FOORMAN, BARBARA R., and KINOSHITA, YOSHIKO. Linguistic Effects on Children's Encoding and Decoding Performance in Japan, the United States, and England. CHILD DEVELOPMENT, 1983, 54, 69-77. Within a referential communication task that required both the production of attribute description that uniquely identified 1 wooden animal from an array of wooden animals and comparable correct selections through comprehension of such descriptions, we compared the effect of linguistic structure on encoding and decoding performance of 120 5and 7-year-old children from Japan, the United States, and England. The linguistic structure was the encoding and decoding of attributes of size, color, pattern, and shape.
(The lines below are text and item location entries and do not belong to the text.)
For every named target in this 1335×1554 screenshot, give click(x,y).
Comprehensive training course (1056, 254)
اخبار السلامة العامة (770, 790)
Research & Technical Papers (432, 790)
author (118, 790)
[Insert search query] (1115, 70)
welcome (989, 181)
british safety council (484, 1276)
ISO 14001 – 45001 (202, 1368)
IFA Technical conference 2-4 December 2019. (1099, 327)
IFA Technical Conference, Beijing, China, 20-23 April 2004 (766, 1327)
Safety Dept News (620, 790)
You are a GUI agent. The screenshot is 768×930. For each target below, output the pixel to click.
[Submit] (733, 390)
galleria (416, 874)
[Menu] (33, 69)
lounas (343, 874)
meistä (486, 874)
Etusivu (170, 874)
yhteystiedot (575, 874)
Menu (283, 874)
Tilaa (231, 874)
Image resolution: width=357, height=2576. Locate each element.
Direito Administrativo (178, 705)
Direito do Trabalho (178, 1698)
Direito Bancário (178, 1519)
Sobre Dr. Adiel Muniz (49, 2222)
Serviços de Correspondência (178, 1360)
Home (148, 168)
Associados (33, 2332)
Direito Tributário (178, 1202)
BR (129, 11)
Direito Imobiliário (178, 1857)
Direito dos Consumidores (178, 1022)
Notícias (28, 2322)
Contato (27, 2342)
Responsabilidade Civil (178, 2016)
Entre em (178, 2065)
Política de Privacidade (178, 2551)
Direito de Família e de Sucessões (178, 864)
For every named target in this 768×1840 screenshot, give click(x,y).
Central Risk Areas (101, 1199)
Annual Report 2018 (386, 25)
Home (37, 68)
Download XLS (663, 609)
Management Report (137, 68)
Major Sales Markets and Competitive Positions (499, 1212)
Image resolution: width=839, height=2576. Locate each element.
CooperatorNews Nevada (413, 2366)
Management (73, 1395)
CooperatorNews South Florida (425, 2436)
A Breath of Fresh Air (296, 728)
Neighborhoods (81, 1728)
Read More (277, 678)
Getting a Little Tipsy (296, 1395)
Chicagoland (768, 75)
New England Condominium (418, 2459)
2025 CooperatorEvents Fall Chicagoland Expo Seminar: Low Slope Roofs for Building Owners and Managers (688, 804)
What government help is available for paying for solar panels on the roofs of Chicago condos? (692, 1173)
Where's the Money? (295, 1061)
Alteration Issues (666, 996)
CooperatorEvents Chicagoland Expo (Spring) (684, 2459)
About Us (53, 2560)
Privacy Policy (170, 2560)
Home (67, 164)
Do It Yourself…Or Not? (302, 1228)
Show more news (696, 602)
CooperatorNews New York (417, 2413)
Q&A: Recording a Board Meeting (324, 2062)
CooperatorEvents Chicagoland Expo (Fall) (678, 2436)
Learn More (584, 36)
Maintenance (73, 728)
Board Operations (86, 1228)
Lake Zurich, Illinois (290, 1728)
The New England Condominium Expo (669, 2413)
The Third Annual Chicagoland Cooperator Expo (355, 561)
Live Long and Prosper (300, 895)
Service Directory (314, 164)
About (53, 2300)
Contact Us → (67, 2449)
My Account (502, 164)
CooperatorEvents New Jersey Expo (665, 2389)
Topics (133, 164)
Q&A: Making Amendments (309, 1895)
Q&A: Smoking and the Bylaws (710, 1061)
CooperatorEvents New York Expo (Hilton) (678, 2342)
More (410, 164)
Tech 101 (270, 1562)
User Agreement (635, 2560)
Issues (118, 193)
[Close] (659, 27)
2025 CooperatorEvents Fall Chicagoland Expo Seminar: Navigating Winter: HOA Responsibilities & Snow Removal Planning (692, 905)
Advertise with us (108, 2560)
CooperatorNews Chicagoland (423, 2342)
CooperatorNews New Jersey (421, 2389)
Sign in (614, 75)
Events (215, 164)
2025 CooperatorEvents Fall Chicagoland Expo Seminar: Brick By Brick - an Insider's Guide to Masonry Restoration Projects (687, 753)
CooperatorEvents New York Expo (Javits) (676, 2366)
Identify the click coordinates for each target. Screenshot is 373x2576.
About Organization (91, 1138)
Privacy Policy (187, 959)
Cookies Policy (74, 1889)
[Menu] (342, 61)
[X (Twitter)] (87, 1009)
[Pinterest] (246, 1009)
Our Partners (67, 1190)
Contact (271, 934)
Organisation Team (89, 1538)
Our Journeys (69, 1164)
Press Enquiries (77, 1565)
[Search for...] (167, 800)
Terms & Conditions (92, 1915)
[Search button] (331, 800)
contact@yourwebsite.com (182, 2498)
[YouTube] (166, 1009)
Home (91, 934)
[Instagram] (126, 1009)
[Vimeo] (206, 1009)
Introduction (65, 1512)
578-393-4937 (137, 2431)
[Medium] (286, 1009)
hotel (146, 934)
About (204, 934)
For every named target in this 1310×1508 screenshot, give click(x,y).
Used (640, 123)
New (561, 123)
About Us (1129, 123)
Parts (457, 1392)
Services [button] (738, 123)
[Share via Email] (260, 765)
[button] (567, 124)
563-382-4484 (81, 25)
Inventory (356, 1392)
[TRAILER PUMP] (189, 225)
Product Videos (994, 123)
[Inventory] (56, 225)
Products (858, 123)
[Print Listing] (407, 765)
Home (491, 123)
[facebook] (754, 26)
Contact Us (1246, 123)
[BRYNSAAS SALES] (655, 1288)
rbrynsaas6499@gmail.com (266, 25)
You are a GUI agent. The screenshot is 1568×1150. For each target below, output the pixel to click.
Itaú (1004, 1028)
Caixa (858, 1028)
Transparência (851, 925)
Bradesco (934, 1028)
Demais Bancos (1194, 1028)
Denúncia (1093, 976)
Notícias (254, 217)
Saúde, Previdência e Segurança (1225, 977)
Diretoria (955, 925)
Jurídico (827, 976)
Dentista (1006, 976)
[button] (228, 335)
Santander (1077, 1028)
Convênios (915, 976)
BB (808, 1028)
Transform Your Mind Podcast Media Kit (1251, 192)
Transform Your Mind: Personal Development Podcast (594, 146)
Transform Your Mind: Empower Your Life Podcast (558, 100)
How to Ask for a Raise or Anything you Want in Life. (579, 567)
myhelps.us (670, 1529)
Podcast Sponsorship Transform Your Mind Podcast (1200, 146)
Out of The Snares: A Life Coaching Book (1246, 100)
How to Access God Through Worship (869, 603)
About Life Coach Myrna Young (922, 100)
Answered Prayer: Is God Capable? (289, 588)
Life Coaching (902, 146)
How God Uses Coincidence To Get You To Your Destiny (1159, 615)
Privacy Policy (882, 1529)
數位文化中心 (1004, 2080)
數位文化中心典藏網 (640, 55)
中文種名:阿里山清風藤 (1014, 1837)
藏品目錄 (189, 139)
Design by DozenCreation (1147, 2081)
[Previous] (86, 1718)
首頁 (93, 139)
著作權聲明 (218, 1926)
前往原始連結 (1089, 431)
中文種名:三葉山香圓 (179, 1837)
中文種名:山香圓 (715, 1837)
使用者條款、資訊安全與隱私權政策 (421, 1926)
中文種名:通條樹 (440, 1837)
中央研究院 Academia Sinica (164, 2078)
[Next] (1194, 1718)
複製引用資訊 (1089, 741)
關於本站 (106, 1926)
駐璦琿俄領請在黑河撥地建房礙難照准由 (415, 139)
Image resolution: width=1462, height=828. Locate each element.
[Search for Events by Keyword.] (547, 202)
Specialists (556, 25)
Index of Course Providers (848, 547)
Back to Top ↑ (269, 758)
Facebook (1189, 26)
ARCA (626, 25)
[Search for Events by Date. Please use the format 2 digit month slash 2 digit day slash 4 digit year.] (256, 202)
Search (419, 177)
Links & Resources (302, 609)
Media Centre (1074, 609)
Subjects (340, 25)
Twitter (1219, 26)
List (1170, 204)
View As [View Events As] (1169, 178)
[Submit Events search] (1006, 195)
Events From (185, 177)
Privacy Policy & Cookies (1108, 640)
In English such coordination can be accomplished through prenominal adjective ordering rules (e.g., a little brown spotted dog). In Japanese the ordering of these attributes is quite flexible. Subjects performed similarly on tests of short-term memory and perceptual matching. However, Japanese children produced more informative messages than American children after feedback, as well as comprehended more of their own encodings and adult encodings. Not until age 7 were the American children able to comprehend adults' descriptions. These procedures were replicated with British children and the decoding task was expanded with scrambled orders of attributes. Results suggest that differences in adjectival ordering rules as well as stylistic variation affect encoding and decoding accuracy.